KISS's Gene Simmons Delivers Emotional Tribute To Chuck Berry

People who played and worked with Berry as he built a career on hit songs such as "Johnny B. Goode" spoke emotionally about the 90-year-old who died last month. "Just by grabbing a hold of them on the outside and the inside and changing their lives".

Gene Simmons of Kiss delivered a tearful eulogy for Chuck Berry yesterday.

"Although I never heard Chuck talk about it in his lyrics, or in interviews, or on TV, he was breaking down barriers that nobody expected", Simmons said to applause. Shaffer told the St. Louis Post-Dispatch that Berry inspired everyone who plays rock "n" roll.

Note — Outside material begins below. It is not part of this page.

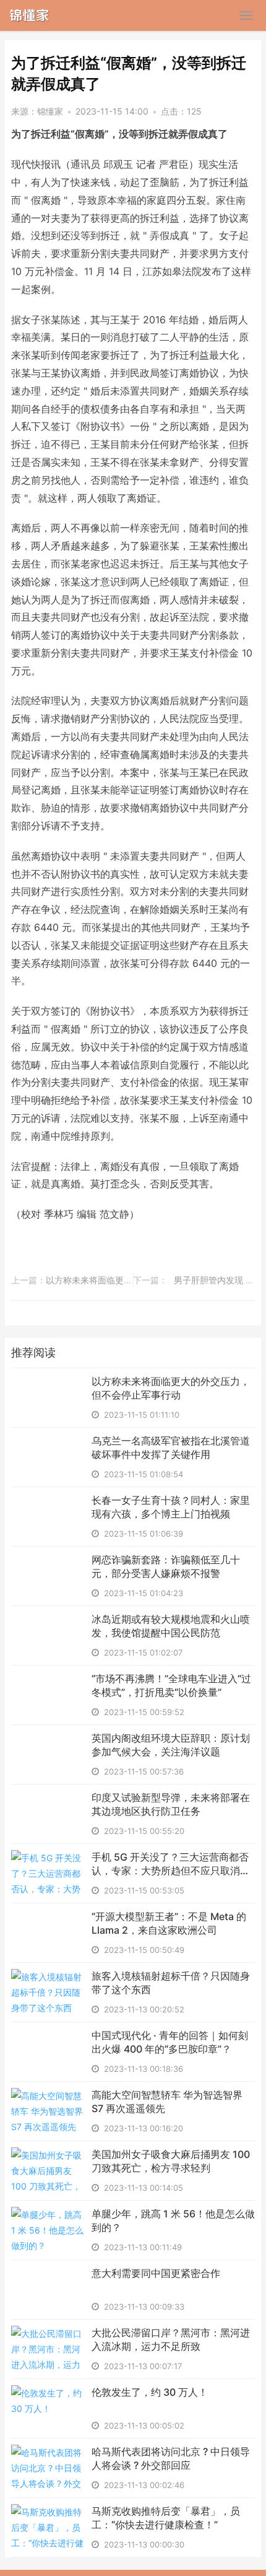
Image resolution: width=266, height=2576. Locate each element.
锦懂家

Chuck Berry fans have been paying their final respects to the music legend who died in March at the age of 90.

Berry, laid out in a vintage shirt of purple glitter, with a white jacket and sea-captains hat, had his red Gibson guitar rested on the lining of the coffin lid.

The venue was also filled with flower arrangements including one in the shape of a guitar sent by the Rolling Stones - one of the many bands on whom the singer was an influence.

"Thanks for the inspiration", the card read. Simmons drew some stark comparisons between Berry and the performers he was up against on TV and the radio, including Pat Boone, who Simmons described as "white bread...[not] spicy, it was bland food". In the letter Clinton called Berry "one of America's greatest rock "n" roll pioneers", adding, "He captivated audiences around the world".

Berry, a St. Louis native, lived there throughout his life.

The owners of The Pageant, a club where Berry often performed, opened their doors for a four-hour public viewing ahead of a private service.

"Everything I wrote about wasn't about me, but about the people listening", Berry once said.

Berry was inducted into the inaugural class of the Rock & Roll Hall of Fame in 1986.